In effect, GEM becomes an extension of the graphics-handling routines
that IBM includes as part of the PC’s ROM BIOS (basic input/output
system). In add-on applications on existing computers the GEM routines
will be loaded into RAM (where they become resident, occupying about
60-80 kilobytes of memory) and get called up by other programs. In
future machines, GEM can be hardwired into ROM chips.
Digital Research believes that GEM will claim a big stake in the
PC software marketplace because it is uniquely compatible: Any program
that runs under DOS should work with GEM without
modification. There’s no need to run out and buy new, updated
versions of your favorite software just to use GEM.
However, don’t expect to blow the dust off your favorite antique
software package and expect GEM to give it state-of-your-dreams
windowing abilities. Although GEM’s routines makes adding
windows easy for programmers, they do not automatically confer
windowing abilities on existing programs.
GEM’s underlying structure makes programs with Mac-like
graphics easy to translate to a variety of different computer
systems. GEM is constructed like DOS – or, more to the
point, like Digital Research’s own CP/M operating system. Part of
GEM, about 25 percent, is machine-specific code that must
be rewritten and crafted for each model of computer GEM is implemented
on, much like the BIOS of CP/M (or MS-DOS) is. The rest of GEM is
universal, using the same code for the same results regardless
of its environment. GEM applications call only to the universal
part of the software, so they are very transportable – at
least among machines for which GEM has been implemented.
More than just software-compatible, GEM is uniquely compatible
with computer hardware because it requires little extra memory to
operate. While true windowing systems start by chewing up a 256K
chunk of memory and sometimes swallows 5 megabytes of hard disk just
to get started, GEM can operate on systems as small as 128K –
which includes the PCjr and lightweight compatibles.
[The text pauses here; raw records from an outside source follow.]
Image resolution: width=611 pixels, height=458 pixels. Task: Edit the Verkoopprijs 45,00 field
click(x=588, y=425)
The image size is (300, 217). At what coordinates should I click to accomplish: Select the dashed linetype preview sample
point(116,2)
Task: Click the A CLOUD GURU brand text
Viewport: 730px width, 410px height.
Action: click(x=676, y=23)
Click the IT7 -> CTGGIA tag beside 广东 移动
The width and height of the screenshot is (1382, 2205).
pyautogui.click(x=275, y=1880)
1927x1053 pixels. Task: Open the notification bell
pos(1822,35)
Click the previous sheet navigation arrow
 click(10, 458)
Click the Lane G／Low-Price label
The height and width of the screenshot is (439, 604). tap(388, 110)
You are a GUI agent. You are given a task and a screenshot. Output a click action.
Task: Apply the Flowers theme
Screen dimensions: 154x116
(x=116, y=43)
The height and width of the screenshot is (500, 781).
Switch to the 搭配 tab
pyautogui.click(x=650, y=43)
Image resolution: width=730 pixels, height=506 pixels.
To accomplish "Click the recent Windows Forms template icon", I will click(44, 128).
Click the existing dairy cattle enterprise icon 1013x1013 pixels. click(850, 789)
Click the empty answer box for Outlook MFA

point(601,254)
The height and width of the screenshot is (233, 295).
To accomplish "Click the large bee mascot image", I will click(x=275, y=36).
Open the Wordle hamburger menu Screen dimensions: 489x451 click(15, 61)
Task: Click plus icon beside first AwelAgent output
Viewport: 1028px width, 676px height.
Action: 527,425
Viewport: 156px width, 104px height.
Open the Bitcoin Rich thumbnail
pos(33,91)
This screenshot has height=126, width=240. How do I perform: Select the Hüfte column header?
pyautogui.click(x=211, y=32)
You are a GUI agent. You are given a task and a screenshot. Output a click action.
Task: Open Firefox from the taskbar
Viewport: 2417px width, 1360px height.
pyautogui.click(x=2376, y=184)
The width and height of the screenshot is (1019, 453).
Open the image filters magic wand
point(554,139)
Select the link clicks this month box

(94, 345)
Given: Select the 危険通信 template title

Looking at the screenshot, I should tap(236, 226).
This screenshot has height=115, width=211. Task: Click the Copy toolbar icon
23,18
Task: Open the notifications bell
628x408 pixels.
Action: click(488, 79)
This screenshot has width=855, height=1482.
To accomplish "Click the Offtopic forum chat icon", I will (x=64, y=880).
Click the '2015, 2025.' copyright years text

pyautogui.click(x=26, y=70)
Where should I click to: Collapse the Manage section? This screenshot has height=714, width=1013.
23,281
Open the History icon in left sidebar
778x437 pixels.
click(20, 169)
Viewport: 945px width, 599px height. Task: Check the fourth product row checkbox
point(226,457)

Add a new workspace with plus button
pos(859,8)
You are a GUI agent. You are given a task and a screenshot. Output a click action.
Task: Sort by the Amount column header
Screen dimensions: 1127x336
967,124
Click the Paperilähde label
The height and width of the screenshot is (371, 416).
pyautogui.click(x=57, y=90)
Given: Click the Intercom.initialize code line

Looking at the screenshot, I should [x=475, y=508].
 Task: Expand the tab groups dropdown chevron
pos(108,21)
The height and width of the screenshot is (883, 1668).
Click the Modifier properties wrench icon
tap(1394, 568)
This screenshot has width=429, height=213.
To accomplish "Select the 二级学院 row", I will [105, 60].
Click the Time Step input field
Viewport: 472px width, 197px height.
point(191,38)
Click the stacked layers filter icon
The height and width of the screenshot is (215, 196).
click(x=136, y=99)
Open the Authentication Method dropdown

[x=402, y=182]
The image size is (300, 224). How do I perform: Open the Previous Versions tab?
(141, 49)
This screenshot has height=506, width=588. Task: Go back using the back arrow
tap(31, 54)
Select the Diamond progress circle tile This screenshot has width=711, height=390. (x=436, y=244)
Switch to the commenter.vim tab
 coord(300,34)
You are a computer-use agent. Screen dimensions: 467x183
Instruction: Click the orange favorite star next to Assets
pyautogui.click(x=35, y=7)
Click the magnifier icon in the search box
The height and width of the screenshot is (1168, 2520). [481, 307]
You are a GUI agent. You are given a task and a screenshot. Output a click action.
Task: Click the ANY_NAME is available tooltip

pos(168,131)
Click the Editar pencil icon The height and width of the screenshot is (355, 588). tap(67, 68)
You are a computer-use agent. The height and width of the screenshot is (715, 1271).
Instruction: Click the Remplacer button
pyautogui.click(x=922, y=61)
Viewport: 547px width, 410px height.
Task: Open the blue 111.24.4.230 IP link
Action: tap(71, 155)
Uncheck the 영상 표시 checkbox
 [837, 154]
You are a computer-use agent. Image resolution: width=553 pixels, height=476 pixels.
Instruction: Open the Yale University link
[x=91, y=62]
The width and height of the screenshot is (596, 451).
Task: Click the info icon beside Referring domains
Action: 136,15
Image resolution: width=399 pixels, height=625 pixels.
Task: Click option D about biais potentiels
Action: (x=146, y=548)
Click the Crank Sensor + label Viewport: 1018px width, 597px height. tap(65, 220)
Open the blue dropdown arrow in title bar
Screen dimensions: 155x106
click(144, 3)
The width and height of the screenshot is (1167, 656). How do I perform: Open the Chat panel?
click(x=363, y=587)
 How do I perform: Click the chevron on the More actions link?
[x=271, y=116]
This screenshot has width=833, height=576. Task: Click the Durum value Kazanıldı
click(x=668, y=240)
The pull-down menu display that Digital Research has shown
the world – a demonstration program that doesn’t do much
more than show what the real GEM can do – is only a small
facet of the whole GEM.
The menus operate as a shell or “front end” to DOS (in the
familiar desktop metaphor form), so that, rather than typing in some
cabalistic DOS incantation, you need only point to a command to
carry it out. Programmers can use the GEM toolkit to write any
number of similar shells for DOS, or they can use it to give menu
structure to other programs.
Unlike true windowing programs, GEM is not a multitasking system,
and its ability to run programs concurrently is limited to the minimal
background tasks that work with unadorned DOS.
Although you can “pull down” and run modest applications
such as a memo pad or a calculator (for instance, in the demonstration
menu system), you can’t use GEM to make Symphony,
WordStar, PC-TALK, and dBASE III run simultaneously and slip
each other love messages. That’s the job of GEM’s big
(but still gestating) brother, Concurrent PC-DOS (as Digital Research
would have it), or of TopView and the other windowing systems.
According to Digital Research, the GEM routines are compatible
with all windowing systems.
Don’t expect to find this GEM on your dealer’s
shelves, however. It is not targeted for individual computer
owners – at least for now. Instead, Digital Research is
targeting hardware OEMs and software developers. In January,
Digital Research will start selling GEM to software houses
wanting to take advantage of this development system for a minimal
fee of $400 to $500. That’s it – no recurring license
fees, even though the GEM routines may be distributed with
the finished software. Digital Research hopes that will tempt
developers to get new, GEM-based software out on the
market and help GEM to become a de facto software standard,
much like CP/M.
In February, Digital Research will begin marketing GEM
applications to consumers, including GEM-Draw, GEM-Word-Chart
and GEM-Graph. But Digital Research’s pot of gold will
be writing and licensing custom versions of the BIOS-like
machine-specific part of GEM for hardware manufacturers.
According to Digital Research, the customers are already lining up.